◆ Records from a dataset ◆

>>

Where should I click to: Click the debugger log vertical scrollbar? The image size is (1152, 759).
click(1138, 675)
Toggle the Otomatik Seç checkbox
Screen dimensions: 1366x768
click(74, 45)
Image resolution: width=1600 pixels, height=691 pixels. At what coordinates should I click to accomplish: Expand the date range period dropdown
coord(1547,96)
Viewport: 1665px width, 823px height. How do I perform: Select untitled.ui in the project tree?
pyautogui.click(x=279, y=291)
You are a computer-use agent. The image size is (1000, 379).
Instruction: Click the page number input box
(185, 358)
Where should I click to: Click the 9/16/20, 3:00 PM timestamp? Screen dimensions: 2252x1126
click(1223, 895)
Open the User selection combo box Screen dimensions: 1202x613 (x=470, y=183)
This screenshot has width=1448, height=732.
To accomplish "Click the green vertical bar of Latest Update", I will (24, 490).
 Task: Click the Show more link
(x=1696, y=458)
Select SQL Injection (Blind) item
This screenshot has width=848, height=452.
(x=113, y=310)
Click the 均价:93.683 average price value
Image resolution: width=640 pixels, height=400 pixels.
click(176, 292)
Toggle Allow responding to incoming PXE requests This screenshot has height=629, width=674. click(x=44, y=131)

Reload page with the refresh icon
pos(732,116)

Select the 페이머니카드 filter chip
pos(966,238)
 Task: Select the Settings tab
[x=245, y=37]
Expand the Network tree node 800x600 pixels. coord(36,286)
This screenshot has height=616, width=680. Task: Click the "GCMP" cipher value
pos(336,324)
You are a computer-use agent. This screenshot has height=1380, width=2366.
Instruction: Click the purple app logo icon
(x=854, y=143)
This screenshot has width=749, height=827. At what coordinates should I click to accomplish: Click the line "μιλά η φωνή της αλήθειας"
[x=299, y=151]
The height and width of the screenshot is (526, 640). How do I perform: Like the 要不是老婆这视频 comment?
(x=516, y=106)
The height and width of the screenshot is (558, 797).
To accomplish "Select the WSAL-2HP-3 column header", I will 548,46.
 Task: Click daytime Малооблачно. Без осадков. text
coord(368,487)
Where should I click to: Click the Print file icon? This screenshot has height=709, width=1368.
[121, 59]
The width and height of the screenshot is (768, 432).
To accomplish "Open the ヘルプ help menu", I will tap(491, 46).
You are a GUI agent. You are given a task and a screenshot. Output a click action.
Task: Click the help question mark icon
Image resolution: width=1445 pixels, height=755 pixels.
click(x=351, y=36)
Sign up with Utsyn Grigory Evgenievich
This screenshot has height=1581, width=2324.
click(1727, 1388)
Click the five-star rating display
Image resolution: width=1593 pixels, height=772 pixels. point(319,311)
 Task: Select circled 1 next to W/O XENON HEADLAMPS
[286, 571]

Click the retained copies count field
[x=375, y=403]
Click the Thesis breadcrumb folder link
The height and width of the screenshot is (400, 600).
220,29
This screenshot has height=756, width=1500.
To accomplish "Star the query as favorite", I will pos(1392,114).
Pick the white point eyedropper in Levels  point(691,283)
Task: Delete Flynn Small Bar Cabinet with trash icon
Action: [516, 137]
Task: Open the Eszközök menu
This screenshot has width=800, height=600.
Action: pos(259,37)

<<

◆ What to work on ◆
List the lines of the entries that include "will".

◆ The answer ◆
To accomplish "Click the green vertical bar of Latest Update", I will (24, 490).
To accomplish "Select the WSAL-2HP-3 column header", I will 548,46.
To accomplish "Open the ヘルプ help menu", I will tap(491, 46).
To accomplish "Star the query as favorite", I will pos(1392,114).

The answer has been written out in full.